French net Planète+ is setting aside a sizable portion of its commissioning budget to pre-buy two ambitious civilization series or docu-dramas per year, in a bid to compete in an increasingly crowded market.
Discussing his desires for international docs at Sunny Side of the Doc in La Rochelle, Olivier Stroh (pictured above), the director of Canal+’s documentary channels, also said that acquisitions are important to the channel, representing around 60% of its line-up.
As for French docs, the channel is refocusing its commissioning strategy towards fewer but more high-end and off-the-beaten track titles, increasing its production budget from €1 million to €2.2 million (US$1.26 million to $2.77 million).
The two first such high-end docs commissions will arrive on air this season, one being a 4 x 52-minutes series from Gédéon Programmes about the history of Paris and its construction, which will feature CGI recreations and docu-drama elements. Planète injected €800,000 into the production.
Another event-driven documentary will be The Private Life of Dictators, produced by Maria Roche and distributed by Upside Television, which Planète+ invested €300,000 in. Elsewhere, the network has an adaptation of French writer Marc Dugain’s work La Malediction d’Edgar in development, about the relationship between J. Edgar Hoover and the Kennedys.
Next to these event-driven docs, Planète+ is working on documentaries that bring in different kinds of points of view or contributions, such as a program on French gangs featuring former gang leaders who have agreed to talk; and in another genre, Hitler my Neighbour, which looks at the rise of Hitler through the eyes of a six-year-old Jewish child who used to live next door to the tyrant.
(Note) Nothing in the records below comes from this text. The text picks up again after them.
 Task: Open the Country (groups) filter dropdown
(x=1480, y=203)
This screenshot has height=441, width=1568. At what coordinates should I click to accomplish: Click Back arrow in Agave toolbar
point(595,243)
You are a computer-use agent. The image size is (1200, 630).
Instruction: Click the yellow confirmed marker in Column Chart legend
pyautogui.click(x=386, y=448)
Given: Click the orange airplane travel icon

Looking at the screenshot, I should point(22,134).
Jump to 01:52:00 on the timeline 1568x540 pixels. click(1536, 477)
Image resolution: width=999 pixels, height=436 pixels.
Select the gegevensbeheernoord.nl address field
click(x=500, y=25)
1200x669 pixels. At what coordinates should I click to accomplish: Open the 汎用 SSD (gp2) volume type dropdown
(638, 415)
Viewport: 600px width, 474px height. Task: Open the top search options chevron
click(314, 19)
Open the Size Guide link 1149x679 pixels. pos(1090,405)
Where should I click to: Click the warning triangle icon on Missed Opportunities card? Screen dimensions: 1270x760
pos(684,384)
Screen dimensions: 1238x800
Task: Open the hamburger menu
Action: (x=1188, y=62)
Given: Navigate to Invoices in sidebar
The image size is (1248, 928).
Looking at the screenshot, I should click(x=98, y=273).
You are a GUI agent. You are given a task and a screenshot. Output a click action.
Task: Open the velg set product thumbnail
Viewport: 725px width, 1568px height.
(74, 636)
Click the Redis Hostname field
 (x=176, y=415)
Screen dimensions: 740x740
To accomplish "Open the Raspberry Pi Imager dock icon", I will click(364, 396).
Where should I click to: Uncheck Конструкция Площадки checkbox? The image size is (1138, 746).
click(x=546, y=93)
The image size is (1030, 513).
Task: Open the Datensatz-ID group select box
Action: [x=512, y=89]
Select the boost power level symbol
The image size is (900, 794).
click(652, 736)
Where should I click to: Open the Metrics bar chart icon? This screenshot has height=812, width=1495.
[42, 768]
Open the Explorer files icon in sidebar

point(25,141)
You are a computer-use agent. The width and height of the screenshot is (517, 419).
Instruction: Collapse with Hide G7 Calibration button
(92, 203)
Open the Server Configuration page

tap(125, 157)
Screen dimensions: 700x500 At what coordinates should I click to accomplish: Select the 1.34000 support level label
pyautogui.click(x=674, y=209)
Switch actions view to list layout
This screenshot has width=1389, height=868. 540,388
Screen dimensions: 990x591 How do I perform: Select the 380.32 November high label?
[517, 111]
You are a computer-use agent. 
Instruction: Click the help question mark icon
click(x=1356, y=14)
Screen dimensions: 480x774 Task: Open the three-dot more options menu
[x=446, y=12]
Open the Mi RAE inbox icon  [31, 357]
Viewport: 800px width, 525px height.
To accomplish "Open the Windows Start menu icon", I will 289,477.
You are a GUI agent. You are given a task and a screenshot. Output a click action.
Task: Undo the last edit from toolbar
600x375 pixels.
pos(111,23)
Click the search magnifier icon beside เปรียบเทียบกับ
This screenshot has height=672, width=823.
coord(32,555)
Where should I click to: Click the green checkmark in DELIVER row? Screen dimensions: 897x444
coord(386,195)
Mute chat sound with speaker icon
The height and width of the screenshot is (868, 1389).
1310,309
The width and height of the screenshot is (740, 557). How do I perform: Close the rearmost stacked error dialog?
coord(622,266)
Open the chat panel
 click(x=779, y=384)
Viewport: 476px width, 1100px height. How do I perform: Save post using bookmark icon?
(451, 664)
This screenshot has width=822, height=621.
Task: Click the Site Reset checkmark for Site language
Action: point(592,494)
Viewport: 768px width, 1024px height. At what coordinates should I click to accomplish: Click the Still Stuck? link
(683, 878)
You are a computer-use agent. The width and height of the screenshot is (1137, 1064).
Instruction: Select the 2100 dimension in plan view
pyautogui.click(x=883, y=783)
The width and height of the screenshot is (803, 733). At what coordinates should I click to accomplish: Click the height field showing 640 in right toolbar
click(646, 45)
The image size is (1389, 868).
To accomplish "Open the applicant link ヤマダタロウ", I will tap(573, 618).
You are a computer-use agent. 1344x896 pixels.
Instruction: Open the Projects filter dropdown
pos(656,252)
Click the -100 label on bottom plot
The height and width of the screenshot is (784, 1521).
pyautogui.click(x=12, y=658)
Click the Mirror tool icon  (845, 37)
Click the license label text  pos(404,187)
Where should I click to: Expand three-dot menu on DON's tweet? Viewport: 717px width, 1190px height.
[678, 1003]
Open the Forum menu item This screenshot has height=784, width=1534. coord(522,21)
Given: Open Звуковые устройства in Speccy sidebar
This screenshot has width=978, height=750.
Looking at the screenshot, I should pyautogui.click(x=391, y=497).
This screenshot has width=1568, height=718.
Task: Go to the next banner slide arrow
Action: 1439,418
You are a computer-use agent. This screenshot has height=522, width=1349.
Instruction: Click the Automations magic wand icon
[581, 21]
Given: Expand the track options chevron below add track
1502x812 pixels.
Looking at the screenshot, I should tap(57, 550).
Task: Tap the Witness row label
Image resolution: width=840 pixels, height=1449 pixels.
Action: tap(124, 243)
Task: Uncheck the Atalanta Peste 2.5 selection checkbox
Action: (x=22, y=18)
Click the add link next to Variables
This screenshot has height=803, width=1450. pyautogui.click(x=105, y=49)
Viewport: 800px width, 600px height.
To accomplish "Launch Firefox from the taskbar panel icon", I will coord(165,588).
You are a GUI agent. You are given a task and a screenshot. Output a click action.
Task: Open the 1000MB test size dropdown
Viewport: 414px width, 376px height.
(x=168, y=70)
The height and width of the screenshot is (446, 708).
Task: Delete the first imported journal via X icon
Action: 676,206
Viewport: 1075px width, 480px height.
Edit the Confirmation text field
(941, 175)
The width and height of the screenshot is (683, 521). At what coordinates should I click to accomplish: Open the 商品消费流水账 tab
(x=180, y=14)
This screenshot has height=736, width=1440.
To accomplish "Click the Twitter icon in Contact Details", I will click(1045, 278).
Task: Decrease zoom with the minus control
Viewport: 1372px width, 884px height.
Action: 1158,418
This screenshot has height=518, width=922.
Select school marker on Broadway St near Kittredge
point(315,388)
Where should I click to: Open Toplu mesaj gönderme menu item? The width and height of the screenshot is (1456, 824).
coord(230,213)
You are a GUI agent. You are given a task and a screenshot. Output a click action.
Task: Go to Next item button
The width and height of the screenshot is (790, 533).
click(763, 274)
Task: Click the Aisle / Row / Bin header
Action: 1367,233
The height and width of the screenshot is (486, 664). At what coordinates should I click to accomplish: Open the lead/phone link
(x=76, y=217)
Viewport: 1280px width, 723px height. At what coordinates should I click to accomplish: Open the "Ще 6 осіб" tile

The news comes with Planete+ facing fiercer competition in France at the end of this year, with the launch of a free-to-air dedicated documentary channel RMC Découverte in December. As such, the Planète documentary channels of Canal+ are attempting to reinforce their exclusive and original programming offering.
Planète+ aims to broadcast “the best of French and international documentaries.” The group also runs Planète No Limit, Planète Justice and Planète Thalassa, all of which will introduce new shows and series in the fall.
As for the main Canal+ premium channel, which devotes its line-up mostly to movies and sports, the net will carry on with its strategy of 10 primetime documentaries per year, plus some in second part of the evenings; its ‘Nouveaux Explorateurs’ weekend strand; and the acquisition of feature length docs featured at major festivals such as Sundance.
The network also confirmed it will broadcast a new installment to Jean-Xavier de Lestrade’s The Staircase, as revealed by realscreen earlier this year.